START Supplied passage
Next, we review the applicable legal principles. "The test for competency to stand trial arises from basic concepts of due process." State v. Purnell, 394 N.J. Super. 28, 47 (App. Div. 2007); State v. M.J.K., 369 N.J. Super. 532, 547 (App. Div. 2004), certif. granted, 181 N.J. 549, appeal dismissed, 187 N.J. 74 (2005). When a defendant is tried while incompetent to stand trial, that defendant has been deprived of his due process right to a fair trial. State v. Cecil, 260 N.J. Super. 475, 480 (App. Div. 1992), certif. denied, 133 N.J. 431 (1993). At a minimum, the defendant must have sufficient present ability to consult with his lawyer with a reasonable degree of rational understanding and a rational as well as factual understanding of the proceedings against him. Purnell, supra, 394 N.J. Super at 47 (citing Dusky v. United States, 362 U.S. 402, 402, 80 S. Ct. 788, 789, 4 L. Ed. 2d 824, 825 (1960)).
The test for competency to stand trial in New Jersey is codified in N.J.S.A. 2C:4-4, which provides in part: "No person who lacks capacity to understand the proceedings against him or to assist in his own defense shall be tried, convicted or sentenced for the commission of an offense so long as such incapacity endures." N.J.S.A. 2C:4-4a. The defendant must understand his presence in a courtroom facing criminal charges; the roles of the judge, prosecutor and defense attorney; his rights and the consequences of waiver of the same; and his ability to participate in his own defense. N.J.S.A. 2C:4-4b.
The threshold determination as to competency must be made by the trial judge, and our review of a judge's decision not to order such a hearing is a "strict one." State v. Harris, 181 N.J. 391, 458 (2004). As the Court said in Harris,
"[W]hile the court has the power to order an inquiry in the defendant's mental qualifications to stand trial, failure to exercise the powers will not be reviewed on appeal, unless it clearly and convincingly appears that the defendant was incapable of standing trial." [[State v.] Lucas,  30 N.J. , 73-74 [(1959)](emphasis added).]
To meet the clear and convincing standard on appeal, a defendant must show a "'bona fide doubt' as to [his] competence to stand trial." [State v.] Spivey,  65 N.J. , 37 [(1974)] (citing Pate v. Robinson, 383 U.S. 375, 385, 86 S. Ct. 836, 842, 15 L. Ed. 2d 815, 822 (1966)). [Harris, supra, 181 N.J. at 458.]
Accordingly, our review of a trial court's competency determination must be "'typically, and properly, highly deferential.'" M.J.K., supra, 369 N.J. Super. at 548 (quoting State v. Moya, 329 N.J. Super. 499, 506 (App. Div.), certif. denied, 165 N.J. 529 (2000)). Moreover, a trial court's determination on the subject of competency will be sustained if there is sufficient supporting evidence in the record. Purnell, supra, 394 N.J. Super. at 50.
END Supplied passage
Task: Please rewrite the competency-to-stand-trial passage between "The test for competency to stand trial in" and "defense. N.J.S.A. 2C:4-4b.", inclusive, with "prosecutor" changed to "prosecuting attorney".
START Supplied information
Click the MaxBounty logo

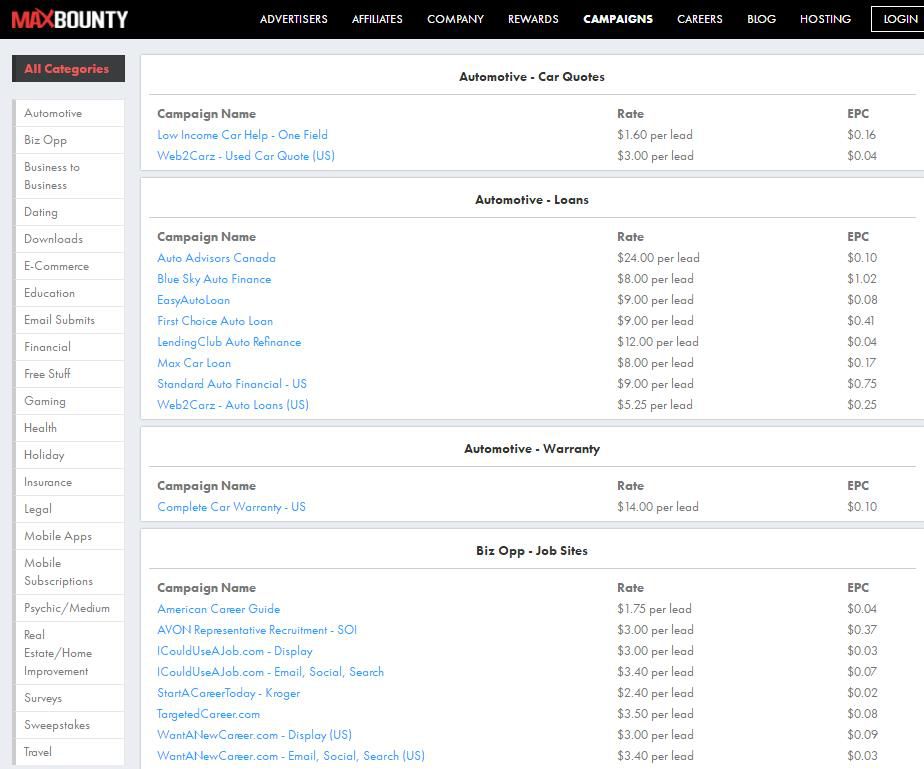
END Supplied information
Output of the task:
The test for competency to stand trial in New Jersey is codified in N.J.S.A. 2C:4-4, which provides in part: "No person who lacks capacity to understand the proceedings against him or to assist in his own defense shall be tried, convicted or sentenced for the commission of an offense so long as such incapacity endures." N.J.S.A. 2C:4-4a. The defendant must understand his presence in a courtroom facing criminal charges; the roles of the judge, prosecuting attorney and defense attorney; his rights and the consequences of waiver of the same; and his ability to participate in his own defense. N.J.S.A. 2C:4-4b.